During its hugely popular annual Salmon Festival, sleepy fishing town Noyo finds itself under attack from murderous, fast-evolving rapist mutant fish-men. Only local sturdy blue collar types Jim Hill (B-movie and telly legend Doug McClure – At the Earth’s Core) and Johnny Eagle (Anthony Pena, The Running Man) along with hot science chick (“She’s a great little scientist!”) Dr. Susan Drake (Ann Turkel, Call Harry Crown) stand in their way. That’s right. From Roger Corman’s New World Pictures, a movie about man-killing, woman-raping fish monsters. 1980. What a time to be alive.
Similar in many ways to Corman’s earlier fish-centric horror offering Pirhana, Monster eschews that Joe Dante helmed gem’s panache and cine literate humour in favour of an effective straight ahead, no frills approach from exploitation and Corman veteran Barbara Peeters (Bury Me an Angel, Starhops). However, Corman did bring in an uncredited second director to add extra nudity and gore – both of which are in liberal supply even by the standards of horror movies of the 1980s. One such scene riffs on the traditional genre ‘interrupted make-out’ moment, where a young couple on the beach are attacked while getting naked in a tent. For no discernible reason, here ventriloquism – complete with dummy – has been added to the mix, bringing a welcome level of absurdity which up to that point we hadn’t known this tale of monster rape-fish was lacking.
Other than that, there’s little or no humour to speak of, instead we get a pacey environmental thriller (there’s an evil cannery business called CanCo!) with a related subplot involving small town bigotry (an effective villainous turn from schlock veteran Vic Morrow – Bronx Warriors, Message from Space). It’s all well enough shot, the creature designs are great and the cast is game. The top notch gore makeup is from Rob Bottin (Total Recall, Robocop) while the old fashioned but effective score is by James Horner (Titanic). Future industry names to be spotted in the technical credits include production assistant Gale [Ann] Hurd (big league producer of Terminator et al) and electrician Rowdy Herrington (director of Jack’s Back and Road House).
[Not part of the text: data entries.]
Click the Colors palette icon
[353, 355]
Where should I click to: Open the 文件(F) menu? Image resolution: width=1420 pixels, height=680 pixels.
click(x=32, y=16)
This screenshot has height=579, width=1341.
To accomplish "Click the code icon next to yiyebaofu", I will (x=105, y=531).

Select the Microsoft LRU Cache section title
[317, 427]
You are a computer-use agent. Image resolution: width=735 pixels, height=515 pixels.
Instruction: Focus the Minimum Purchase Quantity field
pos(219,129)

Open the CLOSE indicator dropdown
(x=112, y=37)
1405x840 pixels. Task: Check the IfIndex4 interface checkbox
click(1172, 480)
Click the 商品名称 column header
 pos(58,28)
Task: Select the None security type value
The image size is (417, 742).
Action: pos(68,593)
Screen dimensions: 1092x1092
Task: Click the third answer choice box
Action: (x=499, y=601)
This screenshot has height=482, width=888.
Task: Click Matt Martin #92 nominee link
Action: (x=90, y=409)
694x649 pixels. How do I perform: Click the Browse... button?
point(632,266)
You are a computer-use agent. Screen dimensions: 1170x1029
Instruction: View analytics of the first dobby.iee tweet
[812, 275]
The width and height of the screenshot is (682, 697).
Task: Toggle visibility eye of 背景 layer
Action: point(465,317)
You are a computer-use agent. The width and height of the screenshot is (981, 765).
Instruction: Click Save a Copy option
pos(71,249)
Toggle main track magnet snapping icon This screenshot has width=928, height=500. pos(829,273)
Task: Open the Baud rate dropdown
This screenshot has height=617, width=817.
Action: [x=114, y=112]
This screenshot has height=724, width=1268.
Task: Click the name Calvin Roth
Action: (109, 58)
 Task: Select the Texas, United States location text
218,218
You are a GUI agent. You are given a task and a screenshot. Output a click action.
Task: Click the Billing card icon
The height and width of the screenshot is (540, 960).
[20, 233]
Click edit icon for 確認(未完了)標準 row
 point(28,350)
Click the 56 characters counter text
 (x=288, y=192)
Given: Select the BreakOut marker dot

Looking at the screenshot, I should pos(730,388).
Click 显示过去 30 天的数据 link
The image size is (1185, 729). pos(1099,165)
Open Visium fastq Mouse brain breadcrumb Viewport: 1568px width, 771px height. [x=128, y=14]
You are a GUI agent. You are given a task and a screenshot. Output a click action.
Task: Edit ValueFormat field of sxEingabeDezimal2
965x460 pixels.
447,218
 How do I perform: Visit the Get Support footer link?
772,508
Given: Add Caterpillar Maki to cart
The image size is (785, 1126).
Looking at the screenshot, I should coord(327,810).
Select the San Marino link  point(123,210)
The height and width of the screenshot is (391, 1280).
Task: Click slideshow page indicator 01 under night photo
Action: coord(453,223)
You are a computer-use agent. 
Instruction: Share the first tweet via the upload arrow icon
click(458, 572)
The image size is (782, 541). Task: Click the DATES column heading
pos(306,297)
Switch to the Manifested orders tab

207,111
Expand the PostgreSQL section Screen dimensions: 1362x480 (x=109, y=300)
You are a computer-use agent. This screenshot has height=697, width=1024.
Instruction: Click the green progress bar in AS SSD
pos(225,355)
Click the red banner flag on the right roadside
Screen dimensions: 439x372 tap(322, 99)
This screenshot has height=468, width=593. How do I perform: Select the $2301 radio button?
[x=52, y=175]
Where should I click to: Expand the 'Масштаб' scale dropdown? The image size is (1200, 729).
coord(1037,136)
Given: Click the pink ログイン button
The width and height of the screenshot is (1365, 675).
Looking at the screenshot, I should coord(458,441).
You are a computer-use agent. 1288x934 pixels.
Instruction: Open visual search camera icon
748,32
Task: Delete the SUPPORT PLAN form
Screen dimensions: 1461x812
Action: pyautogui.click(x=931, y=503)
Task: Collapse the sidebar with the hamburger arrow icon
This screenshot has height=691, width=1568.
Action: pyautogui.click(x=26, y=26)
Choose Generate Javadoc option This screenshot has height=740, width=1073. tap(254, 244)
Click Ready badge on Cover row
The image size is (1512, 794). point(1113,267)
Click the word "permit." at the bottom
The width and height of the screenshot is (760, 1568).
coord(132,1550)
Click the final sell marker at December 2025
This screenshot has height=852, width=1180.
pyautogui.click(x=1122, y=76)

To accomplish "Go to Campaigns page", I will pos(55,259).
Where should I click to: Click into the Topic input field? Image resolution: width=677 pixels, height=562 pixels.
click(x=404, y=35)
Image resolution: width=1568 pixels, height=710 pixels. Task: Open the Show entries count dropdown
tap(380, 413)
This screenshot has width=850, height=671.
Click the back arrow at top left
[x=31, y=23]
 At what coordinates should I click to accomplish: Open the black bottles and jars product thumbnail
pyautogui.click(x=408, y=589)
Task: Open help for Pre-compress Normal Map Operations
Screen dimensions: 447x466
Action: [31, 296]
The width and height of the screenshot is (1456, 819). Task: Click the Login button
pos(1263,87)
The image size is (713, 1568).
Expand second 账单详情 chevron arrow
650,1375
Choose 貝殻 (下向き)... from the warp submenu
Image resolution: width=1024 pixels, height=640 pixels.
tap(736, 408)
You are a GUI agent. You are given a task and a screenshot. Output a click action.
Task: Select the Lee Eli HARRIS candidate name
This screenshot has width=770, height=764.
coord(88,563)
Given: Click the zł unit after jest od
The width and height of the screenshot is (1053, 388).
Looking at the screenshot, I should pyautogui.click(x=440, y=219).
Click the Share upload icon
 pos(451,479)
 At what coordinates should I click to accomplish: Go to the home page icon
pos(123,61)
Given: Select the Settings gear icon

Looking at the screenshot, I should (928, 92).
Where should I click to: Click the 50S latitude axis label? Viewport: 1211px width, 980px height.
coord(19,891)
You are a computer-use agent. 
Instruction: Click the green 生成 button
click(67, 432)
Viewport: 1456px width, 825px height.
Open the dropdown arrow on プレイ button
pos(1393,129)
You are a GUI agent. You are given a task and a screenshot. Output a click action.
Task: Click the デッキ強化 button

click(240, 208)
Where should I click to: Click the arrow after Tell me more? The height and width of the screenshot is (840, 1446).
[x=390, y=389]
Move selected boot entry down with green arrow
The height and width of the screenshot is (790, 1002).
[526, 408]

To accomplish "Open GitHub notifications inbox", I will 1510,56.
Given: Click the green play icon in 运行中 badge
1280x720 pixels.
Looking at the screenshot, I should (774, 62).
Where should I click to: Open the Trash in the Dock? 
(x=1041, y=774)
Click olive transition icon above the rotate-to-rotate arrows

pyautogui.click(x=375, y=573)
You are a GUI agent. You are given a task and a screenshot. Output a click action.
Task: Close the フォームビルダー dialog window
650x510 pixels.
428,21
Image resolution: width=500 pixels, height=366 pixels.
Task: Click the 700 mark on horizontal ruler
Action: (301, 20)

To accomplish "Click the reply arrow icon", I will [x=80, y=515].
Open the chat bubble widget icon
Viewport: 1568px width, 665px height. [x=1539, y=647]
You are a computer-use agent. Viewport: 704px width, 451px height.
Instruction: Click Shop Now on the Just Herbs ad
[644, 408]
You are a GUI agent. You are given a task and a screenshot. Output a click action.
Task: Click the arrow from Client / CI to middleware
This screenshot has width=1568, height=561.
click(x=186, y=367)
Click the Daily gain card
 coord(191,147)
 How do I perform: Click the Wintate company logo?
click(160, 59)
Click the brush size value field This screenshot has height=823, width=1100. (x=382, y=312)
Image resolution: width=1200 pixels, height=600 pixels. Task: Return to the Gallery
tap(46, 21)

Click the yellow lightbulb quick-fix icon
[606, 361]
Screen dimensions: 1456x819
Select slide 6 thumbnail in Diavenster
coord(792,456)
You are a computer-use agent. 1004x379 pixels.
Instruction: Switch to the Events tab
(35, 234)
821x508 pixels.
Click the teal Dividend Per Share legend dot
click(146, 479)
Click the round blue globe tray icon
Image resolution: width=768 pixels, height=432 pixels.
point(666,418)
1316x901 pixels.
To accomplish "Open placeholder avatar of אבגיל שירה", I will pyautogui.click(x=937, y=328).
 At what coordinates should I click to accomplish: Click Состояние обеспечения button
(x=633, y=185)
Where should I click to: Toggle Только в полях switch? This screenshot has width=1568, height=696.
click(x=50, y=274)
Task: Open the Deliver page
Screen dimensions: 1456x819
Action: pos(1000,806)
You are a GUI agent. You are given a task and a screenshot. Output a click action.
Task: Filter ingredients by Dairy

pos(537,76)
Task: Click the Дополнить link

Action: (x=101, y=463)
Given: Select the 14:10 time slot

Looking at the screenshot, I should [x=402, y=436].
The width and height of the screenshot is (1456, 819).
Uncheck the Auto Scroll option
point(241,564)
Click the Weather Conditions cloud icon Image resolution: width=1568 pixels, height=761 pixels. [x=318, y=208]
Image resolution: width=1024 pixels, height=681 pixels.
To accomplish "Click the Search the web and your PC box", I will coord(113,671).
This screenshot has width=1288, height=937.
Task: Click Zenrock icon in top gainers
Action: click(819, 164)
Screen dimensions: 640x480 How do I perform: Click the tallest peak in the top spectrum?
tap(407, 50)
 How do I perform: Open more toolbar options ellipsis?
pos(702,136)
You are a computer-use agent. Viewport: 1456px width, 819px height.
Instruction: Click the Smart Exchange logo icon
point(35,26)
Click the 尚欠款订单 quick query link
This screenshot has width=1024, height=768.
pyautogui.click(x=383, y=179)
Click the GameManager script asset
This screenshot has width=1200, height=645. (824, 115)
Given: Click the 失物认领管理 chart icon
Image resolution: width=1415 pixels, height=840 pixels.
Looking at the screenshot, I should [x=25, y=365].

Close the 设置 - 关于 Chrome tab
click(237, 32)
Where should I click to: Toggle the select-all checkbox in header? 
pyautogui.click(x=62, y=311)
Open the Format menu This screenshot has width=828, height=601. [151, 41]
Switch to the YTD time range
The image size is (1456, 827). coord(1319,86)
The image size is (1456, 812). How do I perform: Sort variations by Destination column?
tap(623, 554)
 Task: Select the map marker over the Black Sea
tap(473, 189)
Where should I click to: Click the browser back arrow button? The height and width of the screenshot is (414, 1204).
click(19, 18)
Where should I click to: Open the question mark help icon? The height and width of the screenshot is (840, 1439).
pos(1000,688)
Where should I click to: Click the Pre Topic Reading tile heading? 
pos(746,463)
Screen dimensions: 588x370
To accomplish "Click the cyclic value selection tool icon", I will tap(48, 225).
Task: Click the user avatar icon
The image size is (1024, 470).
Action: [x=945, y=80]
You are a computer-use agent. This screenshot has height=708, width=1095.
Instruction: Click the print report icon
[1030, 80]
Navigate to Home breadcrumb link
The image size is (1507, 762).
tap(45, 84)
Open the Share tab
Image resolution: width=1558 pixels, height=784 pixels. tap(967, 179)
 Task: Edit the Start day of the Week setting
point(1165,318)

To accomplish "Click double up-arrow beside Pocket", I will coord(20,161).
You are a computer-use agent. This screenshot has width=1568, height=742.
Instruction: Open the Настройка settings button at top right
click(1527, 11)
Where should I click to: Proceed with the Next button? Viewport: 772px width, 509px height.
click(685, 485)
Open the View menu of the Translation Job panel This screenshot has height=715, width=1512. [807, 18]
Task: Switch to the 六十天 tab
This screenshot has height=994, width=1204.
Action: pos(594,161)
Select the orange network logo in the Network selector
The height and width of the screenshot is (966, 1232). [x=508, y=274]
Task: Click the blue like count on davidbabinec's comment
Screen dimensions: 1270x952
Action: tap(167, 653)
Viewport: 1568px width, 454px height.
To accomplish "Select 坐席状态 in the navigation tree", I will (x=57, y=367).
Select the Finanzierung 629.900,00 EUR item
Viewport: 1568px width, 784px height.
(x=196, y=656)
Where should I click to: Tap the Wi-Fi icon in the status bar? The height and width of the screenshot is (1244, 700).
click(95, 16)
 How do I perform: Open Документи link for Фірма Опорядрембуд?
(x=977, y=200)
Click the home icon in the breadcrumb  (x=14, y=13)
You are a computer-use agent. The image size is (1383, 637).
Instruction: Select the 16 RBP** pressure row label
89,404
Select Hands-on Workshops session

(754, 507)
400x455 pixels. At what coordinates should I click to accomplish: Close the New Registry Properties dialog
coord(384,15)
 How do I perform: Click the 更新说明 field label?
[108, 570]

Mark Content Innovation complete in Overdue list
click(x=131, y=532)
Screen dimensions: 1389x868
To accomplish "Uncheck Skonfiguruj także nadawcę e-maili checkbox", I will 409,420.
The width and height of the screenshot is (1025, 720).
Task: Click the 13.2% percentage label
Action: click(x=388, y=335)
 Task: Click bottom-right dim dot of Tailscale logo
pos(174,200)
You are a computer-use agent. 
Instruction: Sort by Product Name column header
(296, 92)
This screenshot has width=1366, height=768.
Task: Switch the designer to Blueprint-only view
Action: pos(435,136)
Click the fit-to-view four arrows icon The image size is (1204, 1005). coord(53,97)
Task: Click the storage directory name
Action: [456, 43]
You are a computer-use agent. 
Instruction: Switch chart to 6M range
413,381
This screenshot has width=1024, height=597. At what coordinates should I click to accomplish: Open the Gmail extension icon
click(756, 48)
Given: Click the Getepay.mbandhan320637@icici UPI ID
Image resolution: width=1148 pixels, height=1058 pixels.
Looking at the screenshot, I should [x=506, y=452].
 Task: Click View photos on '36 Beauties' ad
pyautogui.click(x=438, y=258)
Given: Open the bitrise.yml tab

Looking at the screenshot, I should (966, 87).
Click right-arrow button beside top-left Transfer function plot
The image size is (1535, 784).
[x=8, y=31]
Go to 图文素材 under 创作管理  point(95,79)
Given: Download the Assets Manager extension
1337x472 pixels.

The steady pace picks up in the last half hour or so, taking in a pleasingly chaotic and surprisingly large scale multi-creature attack on the Salmon Festival, leading up to a great, gruesome, shock ending. Watching, as nature intended, on an old pre-cert ex-rental VHS, all that gore and nudity is still pretty full-on by today’s standards, almost certainly enough to cause offence to the wrong audience. All done in under an hour and twenty minutes, it’s good stuff.